I am slowly working my way through countries that start with A in the Read the World (or Reading Around the World, depending where you look) Challenge. That means that after reading Transparent City from Angola, the next destination was Antigua and Barbuda. It’s another country I knew next to nothing about, so my homebound hide was excited to visit, even if it was only between the pages of a book.

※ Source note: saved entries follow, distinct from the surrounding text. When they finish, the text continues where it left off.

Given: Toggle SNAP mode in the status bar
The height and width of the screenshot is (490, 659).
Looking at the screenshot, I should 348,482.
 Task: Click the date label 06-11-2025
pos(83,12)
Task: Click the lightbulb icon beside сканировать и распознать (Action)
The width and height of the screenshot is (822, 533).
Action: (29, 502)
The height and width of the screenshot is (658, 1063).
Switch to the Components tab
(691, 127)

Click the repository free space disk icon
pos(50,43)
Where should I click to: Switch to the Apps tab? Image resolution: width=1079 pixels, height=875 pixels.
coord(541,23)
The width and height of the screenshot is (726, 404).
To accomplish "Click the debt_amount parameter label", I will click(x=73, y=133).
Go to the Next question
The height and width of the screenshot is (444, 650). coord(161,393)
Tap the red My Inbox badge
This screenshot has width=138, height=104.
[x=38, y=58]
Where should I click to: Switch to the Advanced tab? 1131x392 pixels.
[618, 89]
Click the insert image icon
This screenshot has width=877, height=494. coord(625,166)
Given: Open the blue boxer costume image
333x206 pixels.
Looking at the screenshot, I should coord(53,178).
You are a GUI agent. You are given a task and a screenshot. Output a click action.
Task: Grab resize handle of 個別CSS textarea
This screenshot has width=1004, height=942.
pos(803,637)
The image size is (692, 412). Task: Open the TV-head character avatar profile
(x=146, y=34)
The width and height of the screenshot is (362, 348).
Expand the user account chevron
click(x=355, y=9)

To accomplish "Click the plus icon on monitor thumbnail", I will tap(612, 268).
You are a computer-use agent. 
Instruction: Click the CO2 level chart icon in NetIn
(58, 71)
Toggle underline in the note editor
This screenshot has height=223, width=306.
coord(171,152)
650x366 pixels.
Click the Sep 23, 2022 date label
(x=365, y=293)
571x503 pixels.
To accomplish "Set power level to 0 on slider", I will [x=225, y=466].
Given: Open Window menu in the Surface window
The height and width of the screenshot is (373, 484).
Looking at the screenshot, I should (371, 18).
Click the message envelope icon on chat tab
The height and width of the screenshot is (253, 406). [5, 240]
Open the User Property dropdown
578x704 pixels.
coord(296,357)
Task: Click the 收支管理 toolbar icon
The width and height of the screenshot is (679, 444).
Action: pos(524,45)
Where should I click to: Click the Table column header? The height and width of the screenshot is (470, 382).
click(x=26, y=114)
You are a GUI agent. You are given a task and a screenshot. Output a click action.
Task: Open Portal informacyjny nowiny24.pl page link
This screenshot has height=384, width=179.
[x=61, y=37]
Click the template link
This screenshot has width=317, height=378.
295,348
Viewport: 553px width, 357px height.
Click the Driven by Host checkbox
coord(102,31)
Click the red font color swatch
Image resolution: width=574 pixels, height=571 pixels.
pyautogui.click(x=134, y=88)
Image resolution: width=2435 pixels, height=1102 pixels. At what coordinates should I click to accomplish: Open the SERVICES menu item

Many years ago, I traveled around northern Japan with friends, exploring the hot springs resorts. At one isolated spot in the mountains, which we called “the grandma onsen” both for its clientele and old fashioned decor, I experienced a bout of insomnia. After hours of failing to fall asleep, I got up and finished my book. Then, since it was closer to sunrise than midnight, I gave up and went outside. I stationed myself on a little platform above a lake, and was soon joined by a grandma. We stood together in silence as the outline of the mountains across from us gradually became visible and the hillside brightened from grayscale to color. It was kind of cloudy, and I never actually felt a moment of “sunrise.” I was a little disappointed. But at some point, the grandma next me concluded the show was over. She let out a little “Ha!” of satisfaction, clapped her hands together, and bowed once at the mountain before smiling at me and wordlessly walking away.
Years later I read about an art project called Applause Encouraged.
…Scott Poblano’s Applause Encouraged, which happened at Cabrillo National Monument in San Diego in 2015. On a cliff overlooking the sea, forty-five minutes before the sunset, a greeter checked guests in to an area of fold-out seats cordoned off with red rope. They were ushered to their seats and reminded not to take photos. They watched the sunset, and when it finished, they applauded. Refreshments were served afterward.
How to Do Nothing by Jenny Odell, p. 6
The old lady in Japan already understood that kind of art and made it part of her daily life. I didn’t quite get it then, but I’d like to live more that way now.
There is a war museum on the island of Terceira in the Azores. It seems a little strange for such a peaceful-feeling island to have a war museum. But Portugal was once an empire and the Azores are strategically located. The museum was interesting and tasteful – relating the facts without glamorizing them. Except for this office. I don’t remember what information it was supposed to relate. But the display gave me a sort of Hogwarts feeling. I want an office filled with floating books like this.
The graphic novel series Saga by Brian K. Vaughan doesn’t need me to promote it. But reading the first volume of the hardback collection I couldn’t help but pause at this frame. That, as the kids say, is a mood.
After decades in Seattle, I realized I had never been to the suburban “city” of Lake Forest Park. All I knew about it was that it had the famous Third Place Books bookstore. The name references a theory that people need a place to live, a place to work, and a third place to gather and form a community. As far as I can tell, the bookstore is the only third place in that small bedroom community. So one day we drove out there, and it was everything we could have hoped for. But it was still all the way out in LFP. Later, they opened a new store in Ravenna, a neighborhood that I could walk to. (I would never walk to the bookstore, though, because books are heavy and I’d never make it home.) We were thrilled, and it has since become our favorite bookstore. This photo is our haul from our first visit to the Third Place in Ravenna.